If what mainstream environmentalists like Al Gore and “socially responsible” corporations like IBM and Siemens propose is essentially more of the same, what would fundamental change look like? For starters, we might want to take a page from the local food movement. Most of us recognize the social, economic and environmental benefits of local food, but we don’t often extend that logic to other basic needs.


Think for a moment about the implications of “local energy”. With our continent-wide electric grid, we can’t really know the environmental costs of flipping on a light switch, using a hair dryer, or making toast in the morning, just as we can’t know what went into that industrially-grown tomato from Florida or apple from Chile. Did the power come from a nuclear power plant, a huge hydro project in Canada, or a coal-fired plant in the mid-West? Even if we consider the costs of these sources of power, few of those costs hit home directly or immediately.


Where is this plant?

If our electric needs were sourced locally or regionally, on the other hand, we’d have to balance our desire for power with costs that we bear ourselves. One can imagine lively debates in communities everywhere about what mix of power sources – small-scale hydro, wind, biomass, solar – should be employed. Each of these has trade-offs that might be difficult to balance, but at least the costs and benefits would accrue to the same community.

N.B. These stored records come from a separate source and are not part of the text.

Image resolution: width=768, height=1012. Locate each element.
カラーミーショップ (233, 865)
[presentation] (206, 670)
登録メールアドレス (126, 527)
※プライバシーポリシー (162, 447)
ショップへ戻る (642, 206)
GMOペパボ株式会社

If the economic, ecological and aesthetic costs were too high, many communities would find ways to limit their use of energy – for example by rejecting building permit applications for “McMansions” that use a disproportionate share of the common, limited energy supply.


Ultimately, a greater reliance on local power would eliminate one of the most destructive side-effects of the grid: the implicit notion that energy is limitless. The expectation is that our homes and workplaces should have as much power as we’re willing to pay for, 24/7, year in and year out. My family no longer has that expectation, because for the last 12 years we’ve lived off the grid. (I don’t suggest that this makes us environmental heroes: I’m well aware that the PV system we rely on also has environmental costs, some quite heavy.) The point is only that our attitude towards energy now includes a healthy sense of limits. If the sun hasn’t been out for a few days we probably can’t run the vacuum cleaner, and we’ll have to use a broom instead. If the sun hasn’t been out for a week, we’ll have to turn off the pump on our deep well, and use the gravity-fed spring instead – which means there won’t be enough pressure for showers. In the best of times we don’t use electricity to toast bread (anything that turns electricity into heat uses a lot of power); instead we only make toast in the winter, when it can be made on the top of our cookstove.


Local power.

These and many other adjustments don’t feel like sacrifices: they’re simple and logical responses to the fact that our source of power is limited and variable. The fuels that power the grid are limited too, as resource depletion and global warming should make clear, but there’s no direct link between that fact and the day-to-day experience of grid-connected life.

Building up decentralized renewable energy systems for local and regional self-reliance might seem too difficult or expensive, but consider the huge subsidies presently given to nuclear power and fossil fuels. Eliminating those subsidies and providing even a fraction of the same amount for smaller-scale, decentralized renewable energy sources would go a long way towards getting us there. The alternative is to assume that the best we can do is inflate our tires properly and screw in a new light bulb, while allowing companies like IBM and Siemens to continue promoting their fantasies of limitless power and endless growth.


Steven Gorelick is the Managing Programs Director of the International Society for Ecology and Culture (ISEC), and co-author, with Helena Norberg-Hodge and Todd Merrifield, of Bringing the Food Economy Home: Local Alternatives to Global Agribusiness as well as co-director of the film The Economic of Happiness.